Biochem Biophys Res Commun. 2003 Sep 5;308(4):950-5. PMID: 12927811
Vascular Biology Unit, Department of Surgical Research, Northwick Park Institute for Medical Research, Harrow, Middlesex HA1 3UJ, UK.
The stress protein heme oxygenase-1 (HO-1) plays an essential role in the prevention of transplant-associated organ injury and rejection. Prior to transplantation, organs are normally subjected to variable periods of cold storage in appropriate preservation solutions. Here, we examined whether curcumin, a phenolic plant extract which strongly induces HO-1 in many cell types, could up-regulate HO-1 protein in cultured renal epithelial cells at temperatures lower than the physiological 37 degrees C. We found that stimulation of HO-1 following incubation of cells with curcumin for 6h was dramatically reduced by decreasing the temperature from 37 to 10 degrees C. Interestingly, renal cells displayed high HO-1 expression and heme oxygenase activity when exposed to a programmed change in temperature that consisted of 3h at 37 degrees C followed by 1.5h at 20 degrees C and 1.5h at 10 degrees C. Increased HO-1 levels were observed also after incubation of cells with curcumin during the programmed change in temperature under hypoxia, another feature typical of cold storage procedures.
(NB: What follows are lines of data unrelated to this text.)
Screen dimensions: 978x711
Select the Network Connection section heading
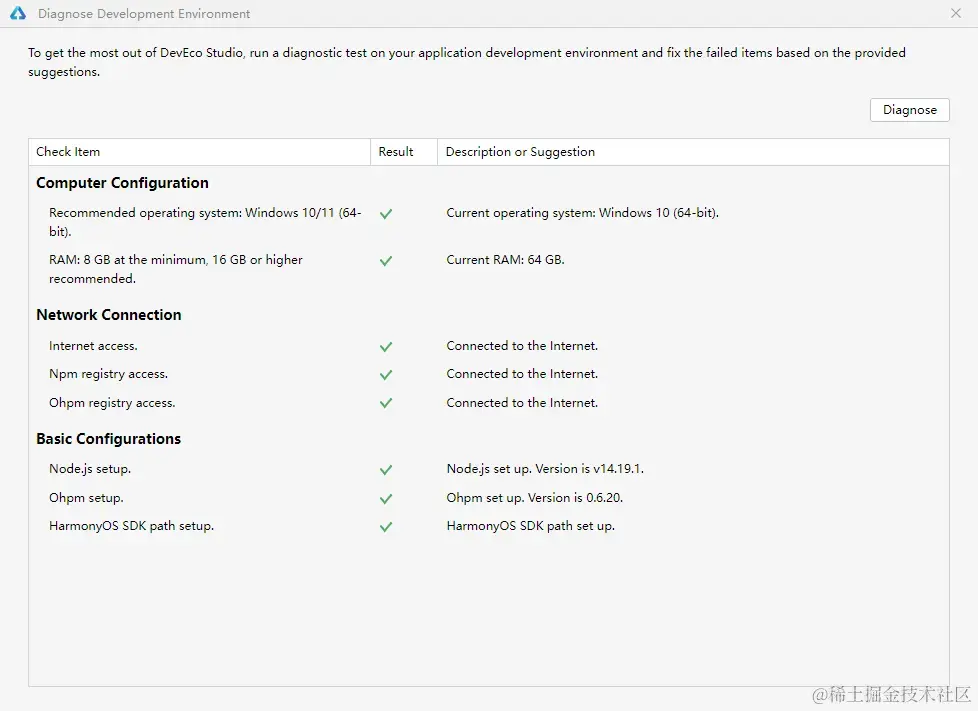pyautogui.click(x=109, y=315)
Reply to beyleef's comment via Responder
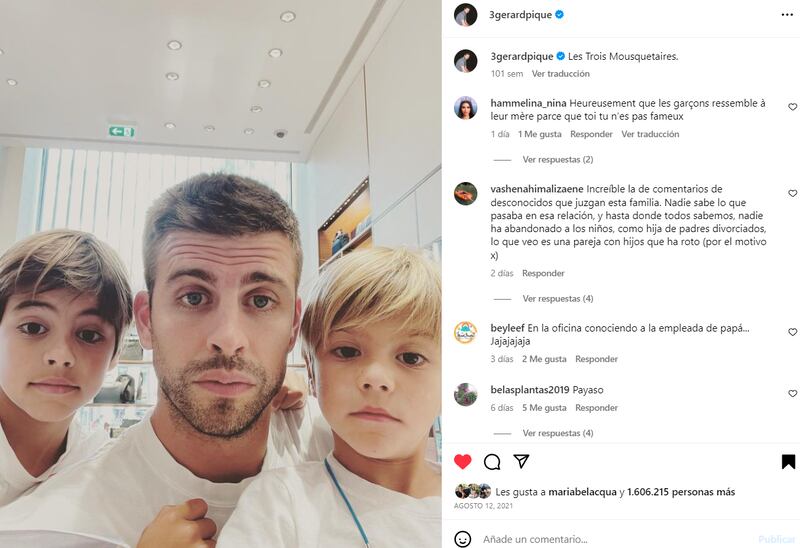 click(596, 359)
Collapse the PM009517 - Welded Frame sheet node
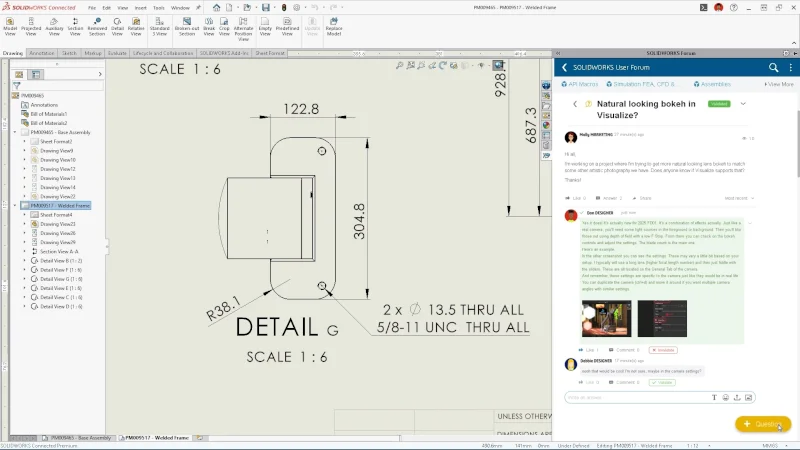The height and width of the screenshot is (450, 800). click(x=17, y=205)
Upon challenge with an oxidant-generating system, cells pretreated with curcumin at 37 degrees C or during the programmed change in temperature exhibited increased resistance to oxidative stress-mediated injury. These findings highlight the feasibility of modulating HO-1 expression during hypothermic storage to confer tissues a better protection to counteract the damage characteristic of organ transplantation.